▶ _Exercise requirements_: Write out all of the entries, matching the original exactly.

▶ _Extracted material_:
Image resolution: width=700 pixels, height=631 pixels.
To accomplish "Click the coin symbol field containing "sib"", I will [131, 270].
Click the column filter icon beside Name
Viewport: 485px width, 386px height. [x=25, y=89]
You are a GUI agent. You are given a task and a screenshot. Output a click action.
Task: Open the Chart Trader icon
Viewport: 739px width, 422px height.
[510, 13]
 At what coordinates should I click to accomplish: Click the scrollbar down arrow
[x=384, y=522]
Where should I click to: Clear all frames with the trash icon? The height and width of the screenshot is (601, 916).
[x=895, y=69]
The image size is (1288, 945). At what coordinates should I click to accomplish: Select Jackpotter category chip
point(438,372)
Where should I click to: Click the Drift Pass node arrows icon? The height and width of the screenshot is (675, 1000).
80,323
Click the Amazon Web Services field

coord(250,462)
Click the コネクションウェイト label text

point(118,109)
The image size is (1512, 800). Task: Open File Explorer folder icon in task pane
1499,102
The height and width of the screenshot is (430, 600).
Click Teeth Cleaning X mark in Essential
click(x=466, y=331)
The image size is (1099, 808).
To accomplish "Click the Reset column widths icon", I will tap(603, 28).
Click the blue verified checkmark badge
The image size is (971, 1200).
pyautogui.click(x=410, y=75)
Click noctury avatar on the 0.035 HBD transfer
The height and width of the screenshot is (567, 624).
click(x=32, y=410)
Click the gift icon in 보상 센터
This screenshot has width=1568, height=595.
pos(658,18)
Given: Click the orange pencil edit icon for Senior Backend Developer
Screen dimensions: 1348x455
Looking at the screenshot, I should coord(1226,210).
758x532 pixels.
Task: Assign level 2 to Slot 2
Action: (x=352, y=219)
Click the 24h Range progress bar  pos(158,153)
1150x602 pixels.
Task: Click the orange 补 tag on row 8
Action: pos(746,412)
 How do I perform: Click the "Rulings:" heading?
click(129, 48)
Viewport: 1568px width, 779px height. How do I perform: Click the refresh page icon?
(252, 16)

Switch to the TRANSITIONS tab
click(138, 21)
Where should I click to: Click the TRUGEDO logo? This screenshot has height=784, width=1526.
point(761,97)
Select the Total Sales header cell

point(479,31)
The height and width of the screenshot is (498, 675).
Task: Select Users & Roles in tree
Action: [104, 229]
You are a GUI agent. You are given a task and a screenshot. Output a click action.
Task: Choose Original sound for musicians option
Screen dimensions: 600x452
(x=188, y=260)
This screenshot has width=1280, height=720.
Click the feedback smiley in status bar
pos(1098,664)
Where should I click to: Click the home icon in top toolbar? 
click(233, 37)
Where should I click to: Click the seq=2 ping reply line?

▶ _Completed task_:
Image resolution: width=700 pixels, height=631 pixels.
To accomplish "Click the coin symbol field containing "sib"", I will [131, 270].
Click the column filter icon beside Name
Viewport: 485px width, 386px height. [x=25, y=89]
You are a GUI agent. You are given a task and a screenshot. Output a click action.
Task: Open the Chart Trader icon
Viewport: 739px width, 422px height.
[510, 13]
 At what coordinates should I click to accomplish: Click the scrollbar down arrow
[x=384, y=522]
Where should I click to: Clear all frames with the trash icon? The height and width of the screenshot is (601, 916).
[x=895, y=69]
The image size is (1288, 945). At what coordinates should I click to accomplish: Select Jackpotter category chip
point(438,372)
Where should I click to: Click the Drift Pass node arrows icon? The height and width of the screenshot is (675, 1000).
80,323
Click the Amazon Web Services field

coord(250,462)
Click the コネクションウェイト label text

point(118,109)
The image size is (1512, 800). Task: Open File Explorer folder icon in task pane
1499,102
The height and width of the screenshot is (430, 600).
Click Teeth Cleaning X mark in Essential
click(x=466, y=331)
The image size is (1099, 808).
To accomplish "Click the Reset column widths icon", I will tap(603, 28).
Click the blue verified checkmark badge
The image size is (971, 1200).
pyautogui.click(x=410, y=75)
Click noctury avatar on the 0.035 HBD transfer
The height and width of the screenshot is (567, 624).
click(x=32, y=410)
Click the gift icon in 보상 센터
This screenshot has width=1568, height=595.
pos(658,18)
Given: Click the orange pencil edit icon for Senior Backend Developer
Screen dimensions: 1348x455
Looking at the screenshot, I should coord(1226,210).
758x532 pixels.
Task: Assign level 2 to Slot 2
Action: (x=352, y=219)
Click the 24h Range progress bar  pos(158,153)
1150x602 pixels.
Task: Click the orange 补 tag on row 8
Action: pos(746,412)
 How do I perform: Click the "Rulings:" heading?
click(129, 48)
Viewport: 1568px width, 779px height. How do I perform: Click the refresh page icon?
(252, 16)

Switch to the TRANSITIONS tab
click(138, 21)
Where should I click to: Click the TRUGEDO logo? This screenshot has height=784, width=1526.
point(761,97)
Select the Total Sales header cell

point(479,31)
The height and width of the screenshot is (498, 675).
Task: Select Users & Roles in tree
Action: [104, 229]
You are a GUI agent. You are given a task and a screenshot. Output a click action.
Task: Choose Original sound for musicians option
Screen dimensions: 600x452
(x=188, y=260)
This screenshot has width=1280, height=720.
Click the feedback smiley in status bar
pos(1098,664)
Where should I click to: Click the home icon in top toolbar? 
click(233, 37)
Where should I click to: Click the seq=2 ping reply line?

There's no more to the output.